Most homeowners insurance policies include additional living expenses (ALE) coverage, which can pay for the costs associated with needing temporary housing after a covered loss. Covered expenses might include a hotel, a rental home and laundry services.
Can I get Louisiana home insurance if I live in a high-risk area?
The Gulf Coast of Louisiana is a particularly high-risk area for insurance companies due to the likelihood of widespread and damaging storms. If you live in this area, finding home insurance coverage might be more difficult than it would be in lower-risk areas. As a last resort, you may need to seek coverage through the Louisiana Citizens Property Insurance Corporation. This is last-resort coverage for homeowners who can’t obtain coverage elsewhere. Its policies are state-mandated to be more expensive than private insurers, but it could provide coverage if you have no other options.

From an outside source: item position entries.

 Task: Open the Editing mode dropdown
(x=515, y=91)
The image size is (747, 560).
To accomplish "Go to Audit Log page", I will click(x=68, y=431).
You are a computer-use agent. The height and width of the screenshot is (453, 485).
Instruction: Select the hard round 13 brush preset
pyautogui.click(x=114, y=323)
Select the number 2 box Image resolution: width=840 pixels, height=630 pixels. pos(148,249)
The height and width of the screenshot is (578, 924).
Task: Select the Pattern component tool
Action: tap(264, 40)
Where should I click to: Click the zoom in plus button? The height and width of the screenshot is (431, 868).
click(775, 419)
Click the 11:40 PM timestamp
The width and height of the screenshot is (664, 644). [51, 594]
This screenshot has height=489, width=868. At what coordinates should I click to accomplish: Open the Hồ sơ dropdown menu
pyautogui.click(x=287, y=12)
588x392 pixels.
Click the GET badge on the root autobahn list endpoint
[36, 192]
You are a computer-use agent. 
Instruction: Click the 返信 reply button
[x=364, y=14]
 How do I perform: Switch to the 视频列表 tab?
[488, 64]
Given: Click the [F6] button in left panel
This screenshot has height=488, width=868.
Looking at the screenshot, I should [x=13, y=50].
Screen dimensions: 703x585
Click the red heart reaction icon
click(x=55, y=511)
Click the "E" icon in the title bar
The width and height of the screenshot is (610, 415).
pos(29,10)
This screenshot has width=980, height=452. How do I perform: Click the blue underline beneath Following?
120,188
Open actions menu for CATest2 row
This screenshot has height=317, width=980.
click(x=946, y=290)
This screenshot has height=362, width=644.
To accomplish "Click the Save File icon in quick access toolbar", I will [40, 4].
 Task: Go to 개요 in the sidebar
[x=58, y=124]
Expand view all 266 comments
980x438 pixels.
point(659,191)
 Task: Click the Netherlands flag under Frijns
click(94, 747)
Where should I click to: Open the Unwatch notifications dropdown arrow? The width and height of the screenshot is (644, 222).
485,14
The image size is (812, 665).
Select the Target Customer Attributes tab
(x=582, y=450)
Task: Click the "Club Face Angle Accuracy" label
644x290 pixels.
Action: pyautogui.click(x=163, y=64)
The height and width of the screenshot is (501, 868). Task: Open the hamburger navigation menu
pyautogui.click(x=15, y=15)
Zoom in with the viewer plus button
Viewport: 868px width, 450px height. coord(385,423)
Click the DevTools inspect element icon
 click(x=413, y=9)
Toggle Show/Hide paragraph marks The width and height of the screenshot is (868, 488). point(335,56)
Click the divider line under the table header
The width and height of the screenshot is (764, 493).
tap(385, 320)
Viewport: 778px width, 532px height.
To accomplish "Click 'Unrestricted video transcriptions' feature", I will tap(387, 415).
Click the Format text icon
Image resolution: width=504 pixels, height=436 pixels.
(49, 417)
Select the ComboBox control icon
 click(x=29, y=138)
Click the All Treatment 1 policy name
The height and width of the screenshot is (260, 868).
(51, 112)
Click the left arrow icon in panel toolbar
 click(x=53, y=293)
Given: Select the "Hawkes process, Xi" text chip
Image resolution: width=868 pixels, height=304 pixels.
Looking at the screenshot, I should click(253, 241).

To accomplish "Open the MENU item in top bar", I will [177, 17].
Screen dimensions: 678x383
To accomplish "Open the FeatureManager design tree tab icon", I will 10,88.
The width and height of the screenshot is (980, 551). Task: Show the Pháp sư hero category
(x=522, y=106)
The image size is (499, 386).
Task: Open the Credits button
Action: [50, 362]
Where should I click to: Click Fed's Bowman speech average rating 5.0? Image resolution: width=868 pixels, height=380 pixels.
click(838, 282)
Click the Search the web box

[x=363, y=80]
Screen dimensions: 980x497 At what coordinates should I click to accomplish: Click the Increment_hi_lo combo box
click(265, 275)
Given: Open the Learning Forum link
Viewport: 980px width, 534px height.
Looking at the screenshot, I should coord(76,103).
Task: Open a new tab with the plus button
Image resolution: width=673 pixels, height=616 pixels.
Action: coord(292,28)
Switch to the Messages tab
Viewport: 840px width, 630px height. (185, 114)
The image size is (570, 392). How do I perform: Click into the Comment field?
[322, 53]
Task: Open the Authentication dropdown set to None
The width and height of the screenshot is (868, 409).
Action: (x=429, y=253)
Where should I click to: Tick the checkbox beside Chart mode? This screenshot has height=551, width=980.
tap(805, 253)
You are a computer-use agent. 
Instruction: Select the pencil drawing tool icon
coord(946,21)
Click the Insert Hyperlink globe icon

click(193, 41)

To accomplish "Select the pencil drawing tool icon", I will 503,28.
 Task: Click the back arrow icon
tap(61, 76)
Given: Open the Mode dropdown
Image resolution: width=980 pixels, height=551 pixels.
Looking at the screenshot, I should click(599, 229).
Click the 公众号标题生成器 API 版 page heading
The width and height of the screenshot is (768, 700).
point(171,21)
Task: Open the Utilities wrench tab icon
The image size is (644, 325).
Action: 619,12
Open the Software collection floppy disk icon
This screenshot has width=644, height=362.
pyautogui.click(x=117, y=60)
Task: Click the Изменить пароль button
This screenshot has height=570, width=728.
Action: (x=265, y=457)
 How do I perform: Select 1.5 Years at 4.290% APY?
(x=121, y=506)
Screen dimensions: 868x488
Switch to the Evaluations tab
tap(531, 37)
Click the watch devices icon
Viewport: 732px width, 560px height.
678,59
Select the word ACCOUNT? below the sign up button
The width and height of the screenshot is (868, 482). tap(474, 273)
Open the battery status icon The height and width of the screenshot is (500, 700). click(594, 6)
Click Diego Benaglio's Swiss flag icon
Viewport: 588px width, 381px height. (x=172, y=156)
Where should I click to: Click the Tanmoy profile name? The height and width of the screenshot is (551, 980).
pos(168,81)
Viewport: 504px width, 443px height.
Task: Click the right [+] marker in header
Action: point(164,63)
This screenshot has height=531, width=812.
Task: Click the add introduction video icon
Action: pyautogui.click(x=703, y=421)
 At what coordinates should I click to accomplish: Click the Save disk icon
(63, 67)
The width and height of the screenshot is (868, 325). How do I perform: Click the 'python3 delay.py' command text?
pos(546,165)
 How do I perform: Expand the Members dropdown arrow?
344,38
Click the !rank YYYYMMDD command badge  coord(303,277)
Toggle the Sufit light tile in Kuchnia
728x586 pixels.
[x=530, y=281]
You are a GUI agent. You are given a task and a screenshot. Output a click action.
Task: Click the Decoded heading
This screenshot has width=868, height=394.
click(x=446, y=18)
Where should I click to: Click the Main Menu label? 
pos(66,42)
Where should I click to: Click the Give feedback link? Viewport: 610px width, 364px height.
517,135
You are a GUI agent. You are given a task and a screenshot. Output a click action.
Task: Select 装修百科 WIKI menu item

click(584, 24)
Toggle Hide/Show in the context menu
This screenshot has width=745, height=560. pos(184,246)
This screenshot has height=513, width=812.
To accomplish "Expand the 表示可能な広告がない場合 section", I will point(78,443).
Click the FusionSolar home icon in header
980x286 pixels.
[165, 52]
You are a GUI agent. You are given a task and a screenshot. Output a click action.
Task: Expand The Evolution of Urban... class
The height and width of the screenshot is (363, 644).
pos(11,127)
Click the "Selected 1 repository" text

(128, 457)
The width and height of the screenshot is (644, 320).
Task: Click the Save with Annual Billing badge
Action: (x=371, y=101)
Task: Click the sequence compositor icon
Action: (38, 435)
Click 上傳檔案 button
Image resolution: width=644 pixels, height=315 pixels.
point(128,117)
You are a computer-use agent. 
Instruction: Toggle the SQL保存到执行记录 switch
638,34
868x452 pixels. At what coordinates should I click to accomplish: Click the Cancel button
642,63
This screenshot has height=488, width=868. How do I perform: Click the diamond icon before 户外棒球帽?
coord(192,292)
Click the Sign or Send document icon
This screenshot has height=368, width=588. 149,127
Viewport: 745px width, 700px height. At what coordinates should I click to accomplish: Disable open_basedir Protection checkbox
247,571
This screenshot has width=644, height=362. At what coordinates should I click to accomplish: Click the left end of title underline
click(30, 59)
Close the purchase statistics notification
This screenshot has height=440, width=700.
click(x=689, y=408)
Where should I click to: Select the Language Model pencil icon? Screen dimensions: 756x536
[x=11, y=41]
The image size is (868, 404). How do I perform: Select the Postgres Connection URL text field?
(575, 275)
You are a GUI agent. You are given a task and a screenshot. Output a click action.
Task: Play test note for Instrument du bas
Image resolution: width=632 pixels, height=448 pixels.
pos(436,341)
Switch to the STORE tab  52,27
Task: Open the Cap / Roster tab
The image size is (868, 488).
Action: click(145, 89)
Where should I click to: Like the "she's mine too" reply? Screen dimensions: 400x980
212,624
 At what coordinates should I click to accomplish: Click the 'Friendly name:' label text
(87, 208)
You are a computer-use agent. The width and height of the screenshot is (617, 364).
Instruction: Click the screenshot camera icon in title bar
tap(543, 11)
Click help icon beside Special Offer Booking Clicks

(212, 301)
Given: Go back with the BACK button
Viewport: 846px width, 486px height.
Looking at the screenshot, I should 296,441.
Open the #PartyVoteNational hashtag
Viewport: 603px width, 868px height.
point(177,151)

Bankrate utilizes Quadrant Information Services to analyze 2021 rates for all ZIP codes and carriers in all 50 states and Washington, D.C. Quoted rates are based on 40-year-old male and female homeowners with a clean claim history, good credit and the following coverage limits:
- Coverage A, Dwelling: $250,000
- Coverage B, Other Structures: $25,000
- Coverage C, Personal Property: $125,000
- Coverage D, Loss of Use: $50,000
- Coverage E, Liability: $300,000
- Coverage F, Medical Payments: $1,000
The homeowners also have a $1,000 deductible and a separate wind and hail deductible (if required).
These are sample rates and should be used for comparative purposes only. Your quotes will differ.